The COVID-19 pandemic shone a light on some of the most vulnerable members of our community, with governments and local organizations moving quickly to find a safe place for those living on our streets to wash their hands and physical distance.
One of those solutions saw tiny homes placed on Lot 42, at 41 Ardelt Place in Kitchener.
Geoffrey Nelson, Professor Emeritus in Psychology at Wilfrid Laurier University, tells The Mike Farwell Show on 570 NEWS, this community action proves that homelessness can be solved in Canada.
"The community mobilized so well, government was on side with this, and we were able to make a difference to really keep people healthy. If that is possible, to make quick responses like that, then I think it's possible to make long-term solutions to homelessness in Canada."
He says the Housing First program is one area where we can encourage governments to invest more cash into.
"If we really make a solid investment in this, I think we can move forward. Hopefully with the pandemic that will encourage us to be more decisive and affirmative in getting money into the homeless and housing sector."
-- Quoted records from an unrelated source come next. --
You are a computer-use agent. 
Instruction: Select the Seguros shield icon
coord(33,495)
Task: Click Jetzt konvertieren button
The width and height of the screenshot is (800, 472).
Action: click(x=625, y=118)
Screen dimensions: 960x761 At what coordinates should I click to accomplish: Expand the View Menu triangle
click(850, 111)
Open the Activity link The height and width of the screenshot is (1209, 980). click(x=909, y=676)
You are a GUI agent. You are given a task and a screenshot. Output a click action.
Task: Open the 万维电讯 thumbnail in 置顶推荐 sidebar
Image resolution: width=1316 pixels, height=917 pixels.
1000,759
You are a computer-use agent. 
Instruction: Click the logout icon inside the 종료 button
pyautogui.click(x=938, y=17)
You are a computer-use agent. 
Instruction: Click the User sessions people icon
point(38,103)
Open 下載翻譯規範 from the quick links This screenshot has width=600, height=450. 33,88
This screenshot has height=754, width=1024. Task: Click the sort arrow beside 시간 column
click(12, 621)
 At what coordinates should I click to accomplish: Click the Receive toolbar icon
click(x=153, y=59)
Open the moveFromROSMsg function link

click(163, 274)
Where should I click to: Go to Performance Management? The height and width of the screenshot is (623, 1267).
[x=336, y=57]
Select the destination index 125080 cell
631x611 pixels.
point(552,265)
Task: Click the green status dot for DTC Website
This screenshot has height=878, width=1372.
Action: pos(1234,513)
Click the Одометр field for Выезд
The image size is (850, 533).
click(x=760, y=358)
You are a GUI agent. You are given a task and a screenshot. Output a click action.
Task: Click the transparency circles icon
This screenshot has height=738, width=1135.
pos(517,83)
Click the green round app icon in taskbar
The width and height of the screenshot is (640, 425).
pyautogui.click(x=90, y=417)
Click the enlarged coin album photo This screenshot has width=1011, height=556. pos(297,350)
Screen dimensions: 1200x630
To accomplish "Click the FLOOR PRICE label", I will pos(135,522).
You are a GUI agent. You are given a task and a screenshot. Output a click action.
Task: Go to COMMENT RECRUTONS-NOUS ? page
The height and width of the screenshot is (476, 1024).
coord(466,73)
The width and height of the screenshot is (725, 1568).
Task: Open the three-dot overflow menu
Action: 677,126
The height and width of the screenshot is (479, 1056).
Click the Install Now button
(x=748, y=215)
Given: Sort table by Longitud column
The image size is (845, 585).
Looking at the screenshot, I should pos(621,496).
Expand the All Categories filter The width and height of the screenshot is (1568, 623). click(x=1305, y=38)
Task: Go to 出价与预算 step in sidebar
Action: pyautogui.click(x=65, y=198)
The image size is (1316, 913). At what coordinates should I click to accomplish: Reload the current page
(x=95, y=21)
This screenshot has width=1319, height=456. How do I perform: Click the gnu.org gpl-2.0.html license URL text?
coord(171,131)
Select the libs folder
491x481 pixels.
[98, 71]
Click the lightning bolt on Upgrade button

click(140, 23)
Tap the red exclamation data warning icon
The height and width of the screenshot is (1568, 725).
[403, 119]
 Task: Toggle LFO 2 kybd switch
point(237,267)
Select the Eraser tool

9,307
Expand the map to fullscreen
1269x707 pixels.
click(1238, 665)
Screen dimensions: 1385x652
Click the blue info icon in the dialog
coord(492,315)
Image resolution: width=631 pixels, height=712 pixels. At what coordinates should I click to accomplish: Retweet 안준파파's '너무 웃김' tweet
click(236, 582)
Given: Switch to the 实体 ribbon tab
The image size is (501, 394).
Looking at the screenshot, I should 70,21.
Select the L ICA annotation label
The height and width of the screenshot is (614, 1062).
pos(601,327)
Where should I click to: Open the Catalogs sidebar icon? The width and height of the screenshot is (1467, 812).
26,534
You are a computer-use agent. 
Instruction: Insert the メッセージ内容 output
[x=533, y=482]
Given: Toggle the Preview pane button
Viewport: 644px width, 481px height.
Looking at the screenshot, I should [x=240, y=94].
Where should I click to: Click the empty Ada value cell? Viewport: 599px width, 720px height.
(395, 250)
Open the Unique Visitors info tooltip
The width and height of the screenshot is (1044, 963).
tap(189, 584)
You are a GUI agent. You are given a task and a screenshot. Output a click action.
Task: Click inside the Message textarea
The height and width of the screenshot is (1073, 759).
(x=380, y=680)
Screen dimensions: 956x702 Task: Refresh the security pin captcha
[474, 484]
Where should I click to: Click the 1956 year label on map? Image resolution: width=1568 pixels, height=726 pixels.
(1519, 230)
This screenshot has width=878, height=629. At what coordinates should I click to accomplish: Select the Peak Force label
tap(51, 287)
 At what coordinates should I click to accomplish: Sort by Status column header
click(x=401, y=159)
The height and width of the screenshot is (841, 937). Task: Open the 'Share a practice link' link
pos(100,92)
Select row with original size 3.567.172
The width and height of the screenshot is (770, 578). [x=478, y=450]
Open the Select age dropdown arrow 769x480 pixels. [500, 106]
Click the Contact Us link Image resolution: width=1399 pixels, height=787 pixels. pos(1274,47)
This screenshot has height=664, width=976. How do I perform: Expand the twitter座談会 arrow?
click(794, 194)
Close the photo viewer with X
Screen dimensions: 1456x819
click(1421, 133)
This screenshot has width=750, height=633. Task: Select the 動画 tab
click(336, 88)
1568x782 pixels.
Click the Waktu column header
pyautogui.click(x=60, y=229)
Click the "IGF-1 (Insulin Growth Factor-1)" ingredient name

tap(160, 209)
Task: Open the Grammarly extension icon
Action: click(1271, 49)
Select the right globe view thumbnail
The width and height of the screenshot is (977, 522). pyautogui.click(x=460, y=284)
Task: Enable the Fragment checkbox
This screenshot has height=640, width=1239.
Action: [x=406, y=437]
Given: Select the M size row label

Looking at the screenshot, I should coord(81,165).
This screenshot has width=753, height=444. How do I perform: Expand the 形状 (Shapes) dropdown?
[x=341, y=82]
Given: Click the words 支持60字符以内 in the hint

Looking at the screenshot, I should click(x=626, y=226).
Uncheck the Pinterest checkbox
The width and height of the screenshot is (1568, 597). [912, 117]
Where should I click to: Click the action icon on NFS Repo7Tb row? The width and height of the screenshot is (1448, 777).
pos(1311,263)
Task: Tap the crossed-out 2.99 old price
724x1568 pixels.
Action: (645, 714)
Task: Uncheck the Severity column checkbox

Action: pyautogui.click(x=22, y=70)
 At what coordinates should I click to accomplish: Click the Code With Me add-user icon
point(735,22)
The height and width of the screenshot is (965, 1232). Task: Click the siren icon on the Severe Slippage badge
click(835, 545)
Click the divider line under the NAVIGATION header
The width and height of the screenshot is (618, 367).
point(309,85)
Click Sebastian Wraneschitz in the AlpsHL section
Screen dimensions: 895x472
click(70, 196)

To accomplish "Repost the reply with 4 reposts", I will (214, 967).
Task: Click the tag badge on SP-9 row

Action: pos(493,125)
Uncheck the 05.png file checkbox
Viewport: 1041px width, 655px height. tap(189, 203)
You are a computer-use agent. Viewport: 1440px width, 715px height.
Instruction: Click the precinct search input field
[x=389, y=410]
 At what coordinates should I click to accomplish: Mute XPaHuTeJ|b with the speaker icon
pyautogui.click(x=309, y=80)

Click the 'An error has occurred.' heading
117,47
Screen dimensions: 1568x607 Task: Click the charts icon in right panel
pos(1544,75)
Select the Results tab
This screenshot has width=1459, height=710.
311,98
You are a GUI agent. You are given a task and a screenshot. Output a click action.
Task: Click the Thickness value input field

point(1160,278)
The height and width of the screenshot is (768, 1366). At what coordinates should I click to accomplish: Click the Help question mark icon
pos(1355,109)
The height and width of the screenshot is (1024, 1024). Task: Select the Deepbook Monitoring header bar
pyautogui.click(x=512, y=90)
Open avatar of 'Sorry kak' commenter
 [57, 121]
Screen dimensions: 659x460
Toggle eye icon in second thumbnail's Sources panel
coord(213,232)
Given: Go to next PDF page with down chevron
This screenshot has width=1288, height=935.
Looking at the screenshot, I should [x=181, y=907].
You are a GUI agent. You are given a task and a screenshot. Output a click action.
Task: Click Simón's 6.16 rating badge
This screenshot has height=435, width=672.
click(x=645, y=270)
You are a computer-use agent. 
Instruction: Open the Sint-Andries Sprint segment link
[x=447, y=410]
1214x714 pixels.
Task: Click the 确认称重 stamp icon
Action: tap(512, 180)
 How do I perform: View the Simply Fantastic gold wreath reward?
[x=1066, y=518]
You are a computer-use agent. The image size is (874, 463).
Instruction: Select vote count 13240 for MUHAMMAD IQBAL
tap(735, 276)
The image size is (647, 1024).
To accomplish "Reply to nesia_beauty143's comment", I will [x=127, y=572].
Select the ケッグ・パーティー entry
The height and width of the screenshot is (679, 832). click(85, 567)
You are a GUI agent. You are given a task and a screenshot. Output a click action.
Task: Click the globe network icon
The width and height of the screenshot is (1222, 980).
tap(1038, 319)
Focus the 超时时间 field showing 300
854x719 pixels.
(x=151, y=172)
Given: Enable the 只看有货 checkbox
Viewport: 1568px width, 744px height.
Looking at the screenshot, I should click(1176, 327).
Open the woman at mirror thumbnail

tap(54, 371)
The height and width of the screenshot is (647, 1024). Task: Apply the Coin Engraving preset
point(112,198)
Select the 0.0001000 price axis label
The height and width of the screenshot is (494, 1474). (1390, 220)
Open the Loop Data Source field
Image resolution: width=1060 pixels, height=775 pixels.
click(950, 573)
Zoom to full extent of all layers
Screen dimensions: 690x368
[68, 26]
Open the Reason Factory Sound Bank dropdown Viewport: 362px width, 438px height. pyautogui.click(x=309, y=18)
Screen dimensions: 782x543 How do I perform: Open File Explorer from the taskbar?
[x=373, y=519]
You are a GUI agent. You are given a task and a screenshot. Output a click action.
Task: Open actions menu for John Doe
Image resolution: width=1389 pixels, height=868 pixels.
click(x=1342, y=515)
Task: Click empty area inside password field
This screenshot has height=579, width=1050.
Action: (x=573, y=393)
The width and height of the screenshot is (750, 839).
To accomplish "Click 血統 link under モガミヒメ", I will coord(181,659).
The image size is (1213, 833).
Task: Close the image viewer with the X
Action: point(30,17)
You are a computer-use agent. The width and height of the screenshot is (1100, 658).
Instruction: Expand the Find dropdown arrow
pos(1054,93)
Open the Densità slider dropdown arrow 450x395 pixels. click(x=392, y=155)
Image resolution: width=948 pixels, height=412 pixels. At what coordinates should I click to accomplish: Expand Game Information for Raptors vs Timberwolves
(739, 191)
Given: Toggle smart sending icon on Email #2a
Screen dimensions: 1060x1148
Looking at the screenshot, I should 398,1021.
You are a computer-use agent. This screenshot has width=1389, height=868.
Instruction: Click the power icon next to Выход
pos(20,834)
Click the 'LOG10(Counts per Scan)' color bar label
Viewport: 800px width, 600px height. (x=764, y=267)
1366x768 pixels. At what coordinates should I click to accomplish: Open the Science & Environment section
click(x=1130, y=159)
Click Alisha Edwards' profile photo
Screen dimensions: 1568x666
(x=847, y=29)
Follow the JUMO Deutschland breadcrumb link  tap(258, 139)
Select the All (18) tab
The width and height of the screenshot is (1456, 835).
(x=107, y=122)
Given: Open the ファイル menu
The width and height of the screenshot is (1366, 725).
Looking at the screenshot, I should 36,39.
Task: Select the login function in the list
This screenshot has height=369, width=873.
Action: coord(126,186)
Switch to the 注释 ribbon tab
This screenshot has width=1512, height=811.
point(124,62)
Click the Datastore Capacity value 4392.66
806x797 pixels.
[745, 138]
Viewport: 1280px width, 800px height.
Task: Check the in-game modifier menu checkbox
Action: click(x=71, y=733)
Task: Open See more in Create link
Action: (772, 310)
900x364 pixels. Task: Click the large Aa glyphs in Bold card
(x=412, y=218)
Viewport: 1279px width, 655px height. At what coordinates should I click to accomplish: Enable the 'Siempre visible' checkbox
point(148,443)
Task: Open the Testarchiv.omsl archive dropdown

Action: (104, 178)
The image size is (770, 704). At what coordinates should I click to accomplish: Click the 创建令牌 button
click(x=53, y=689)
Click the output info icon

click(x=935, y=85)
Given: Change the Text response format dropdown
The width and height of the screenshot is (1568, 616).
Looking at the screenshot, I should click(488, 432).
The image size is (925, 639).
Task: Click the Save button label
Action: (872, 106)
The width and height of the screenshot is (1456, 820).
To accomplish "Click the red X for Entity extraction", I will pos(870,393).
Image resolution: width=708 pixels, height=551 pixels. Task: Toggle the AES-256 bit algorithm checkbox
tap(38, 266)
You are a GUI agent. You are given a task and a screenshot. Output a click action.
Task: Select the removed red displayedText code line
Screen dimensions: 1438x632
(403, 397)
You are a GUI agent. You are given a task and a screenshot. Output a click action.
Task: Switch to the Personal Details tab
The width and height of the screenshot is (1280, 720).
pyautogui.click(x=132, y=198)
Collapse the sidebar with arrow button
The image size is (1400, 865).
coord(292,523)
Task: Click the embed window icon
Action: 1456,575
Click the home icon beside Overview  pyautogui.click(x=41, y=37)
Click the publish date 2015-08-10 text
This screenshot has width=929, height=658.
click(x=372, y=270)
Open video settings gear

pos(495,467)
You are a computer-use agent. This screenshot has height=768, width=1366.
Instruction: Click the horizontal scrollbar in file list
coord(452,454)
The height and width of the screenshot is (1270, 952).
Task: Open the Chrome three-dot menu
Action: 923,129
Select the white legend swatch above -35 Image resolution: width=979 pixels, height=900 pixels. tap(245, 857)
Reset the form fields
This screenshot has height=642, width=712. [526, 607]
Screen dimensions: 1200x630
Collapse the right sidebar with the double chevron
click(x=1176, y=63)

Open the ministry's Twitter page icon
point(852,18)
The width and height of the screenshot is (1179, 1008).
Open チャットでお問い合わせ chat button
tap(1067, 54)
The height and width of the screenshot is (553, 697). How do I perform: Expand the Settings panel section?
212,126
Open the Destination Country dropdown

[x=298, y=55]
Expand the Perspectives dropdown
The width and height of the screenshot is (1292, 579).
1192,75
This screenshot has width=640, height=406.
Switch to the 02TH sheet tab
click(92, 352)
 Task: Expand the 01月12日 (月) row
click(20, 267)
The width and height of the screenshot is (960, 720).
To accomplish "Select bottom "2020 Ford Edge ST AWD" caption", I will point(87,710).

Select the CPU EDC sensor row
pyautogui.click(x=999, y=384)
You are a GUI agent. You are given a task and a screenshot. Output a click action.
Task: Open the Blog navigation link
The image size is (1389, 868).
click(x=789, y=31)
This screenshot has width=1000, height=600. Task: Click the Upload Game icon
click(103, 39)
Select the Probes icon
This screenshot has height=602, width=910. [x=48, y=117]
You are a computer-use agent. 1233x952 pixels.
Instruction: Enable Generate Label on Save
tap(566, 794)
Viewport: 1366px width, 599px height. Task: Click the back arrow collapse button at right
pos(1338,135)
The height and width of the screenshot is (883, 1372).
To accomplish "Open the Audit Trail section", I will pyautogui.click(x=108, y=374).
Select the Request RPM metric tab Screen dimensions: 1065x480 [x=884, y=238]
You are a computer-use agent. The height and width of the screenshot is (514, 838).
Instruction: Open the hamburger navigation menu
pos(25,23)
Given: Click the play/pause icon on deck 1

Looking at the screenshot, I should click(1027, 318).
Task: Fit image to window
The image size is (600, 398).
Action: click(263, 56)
The Housing First program, which sees individuals receive rent support in homes they want, along with intensive support services, has had a lot of success helping members of the homeless community from coast to coast.
Nelson adds putting more support into ideas such as tiny homes, may not be a permanent answer to solving homelessness since there isn't very much research into how effective those homes are.
"We don't know what the long-term effectiveness of tiny homes would be in ending homelessness and we also don't know if people want to live in these tiny homes."
At the end of the day, Nelson says it's up to us to put pressure on governments of all levels, to show this is a problem we want to solve.